Duration If a child who was known to have been normotensive recently presents with acute hypertension, it is safe to control his blood pressure quickly. An example would be a transplant recipient becoming suddenly hypertensive due to a rejection episode. The treatment should be discussed with the consultant, but could include sub-lingual nifedipine or intravenous diazoxide, hydralazine, labetalol or nitroprusside. Immediate treatment is urgent: severe acute hypertension is a medical emergency.

In many cases the duration of hypertension can only be guessed at; eg a child presenting with a UTI found to be severely hypertensive. In these circumstances blood pressure control should be achieved slowly. Chronic hypertension leads to a protective cerebral vasospasm; a rapid fall in blood pressure can result in acute underperfusion of the brain, presenting clinically as fitting, encephalopathy and sudden blindness. The vasospasm will reverse in about 48 hours; hence aim to lower blood pressure over two to three days. If the hypertension itself is causing blindness, cerebral oedema, encephalopathy, etc then it may be appropriate to control it more quickly. Two or three days can sometimes feel like a lifetime!

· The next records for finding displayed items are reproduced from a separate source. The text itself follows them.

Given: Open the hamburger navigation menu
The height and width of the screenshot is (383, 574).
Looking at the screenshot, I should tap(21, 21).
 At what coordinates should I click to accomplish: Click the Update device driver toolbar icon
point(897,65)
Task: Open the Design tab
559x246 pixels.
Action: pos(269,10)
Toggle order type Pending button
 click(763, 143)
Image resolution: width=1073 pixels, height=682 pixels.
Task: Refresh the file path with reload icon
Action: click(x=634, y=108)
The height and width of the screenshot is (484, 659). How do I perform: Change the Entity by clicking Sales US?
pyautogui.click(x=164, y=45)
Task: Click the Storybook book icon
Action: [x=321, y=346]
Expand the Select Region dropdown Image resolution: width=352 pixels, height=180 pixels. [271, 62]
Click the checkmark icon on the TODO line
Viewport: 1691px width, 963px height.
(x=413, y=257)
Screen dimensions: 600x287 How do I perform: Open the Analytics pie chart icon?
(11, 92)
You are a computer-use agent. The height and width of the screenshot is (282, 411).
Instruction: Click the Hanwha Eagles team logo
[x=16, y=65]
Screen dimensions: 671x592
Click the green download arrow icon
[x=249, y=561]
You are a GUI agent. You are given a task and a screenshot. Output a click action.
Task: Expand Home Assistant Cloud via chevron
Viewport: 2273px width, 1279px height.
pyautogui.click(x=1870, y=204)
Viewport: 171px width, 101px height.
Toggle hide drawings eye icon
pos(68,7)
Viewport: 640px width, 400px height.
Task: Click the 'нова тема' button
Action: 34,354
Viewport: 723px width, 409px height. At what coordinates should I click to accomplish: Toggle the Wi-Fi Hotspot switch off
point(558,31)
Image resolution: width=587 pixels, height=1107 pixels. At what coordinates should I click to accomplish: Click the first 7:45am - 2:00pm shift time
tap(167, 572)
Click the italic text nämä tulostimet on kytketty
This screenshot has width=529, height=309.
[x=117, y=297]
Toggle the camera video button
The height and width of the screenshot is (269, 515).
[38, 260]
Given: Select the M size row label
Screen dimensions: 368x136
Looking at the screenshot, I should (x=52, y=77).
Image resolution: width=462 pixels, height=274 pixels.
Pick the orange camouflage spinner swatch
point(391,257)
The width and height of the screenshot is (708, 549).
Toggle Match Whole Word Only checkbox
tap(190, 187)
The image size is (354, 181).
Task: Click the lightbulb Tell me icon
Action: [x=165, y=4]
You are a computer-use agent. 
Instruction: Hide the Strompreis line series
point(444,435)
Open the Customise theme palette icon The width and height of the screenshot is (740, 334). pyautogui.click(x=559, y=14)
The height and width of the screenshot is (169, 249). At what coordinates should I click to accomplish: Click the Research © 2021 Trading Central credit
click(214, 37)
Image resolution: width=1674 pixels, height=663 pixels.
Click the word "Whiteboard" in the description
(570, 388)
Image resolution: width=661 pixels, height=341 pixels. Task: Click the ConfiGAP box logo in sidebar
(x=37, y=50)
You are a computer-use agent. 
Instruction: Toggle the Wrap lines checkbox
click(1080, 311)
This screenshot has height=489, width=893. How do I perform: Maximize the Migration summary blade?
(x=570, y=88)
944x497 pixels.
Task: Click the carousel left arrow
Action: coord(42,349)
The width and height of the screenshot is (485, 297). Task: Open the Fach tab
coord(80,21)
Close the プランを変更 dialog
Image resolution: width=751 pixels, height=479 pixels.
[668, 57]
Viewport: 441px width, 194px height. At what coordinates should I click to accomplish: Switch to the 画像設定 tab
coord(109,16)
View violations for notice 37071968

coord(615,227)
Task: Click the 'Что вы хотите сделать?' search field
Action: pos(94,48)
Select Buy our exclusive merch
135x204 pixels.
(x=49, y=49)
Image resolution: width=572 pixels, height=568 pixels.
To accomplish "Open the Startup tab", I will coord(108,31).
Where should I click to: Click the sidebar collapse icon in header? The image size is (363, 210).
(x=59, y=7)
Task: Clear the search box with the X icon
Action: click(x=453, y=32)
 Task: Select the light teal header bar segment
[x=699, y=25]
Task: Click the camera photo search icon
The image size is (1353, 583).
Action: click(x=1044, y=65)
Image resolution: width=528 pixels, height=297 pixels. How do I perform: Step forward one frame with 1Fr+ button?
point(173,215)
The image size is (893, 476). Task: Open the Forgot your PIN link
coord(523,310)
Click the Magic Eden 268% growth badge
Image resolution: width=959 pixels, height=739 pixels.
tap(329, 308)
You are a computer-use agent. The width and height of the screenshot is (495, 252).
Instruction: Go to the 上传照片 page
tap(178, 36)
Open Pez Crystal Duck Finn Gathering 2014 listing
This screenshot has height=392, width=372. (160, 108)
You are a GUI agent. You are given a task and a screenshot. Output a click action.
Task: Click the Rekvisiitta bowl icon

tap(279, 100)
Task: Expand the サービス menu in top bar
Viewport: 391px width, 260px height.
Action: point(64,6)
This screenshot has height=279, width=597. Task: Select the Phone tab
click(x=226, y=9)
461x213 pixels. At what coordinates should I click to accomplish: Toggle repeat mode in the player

Severity Mild hypertension can be managed by the gentle introduction of oral hypotensive agents. Severe acute hypertension needs to be managed promptly by sublingual or intravenous bolus treatment.

Severe hypertension of long or unknown duration must be managed by controlled intravenous infusion under very strict supervision. Ideally the hypertension should be corrected by about one-third for 24 hours, by two-thirds for 24 hours, and completely by day three. Labetalol, a combined alpha and beta blocker, is currently the drug of choice.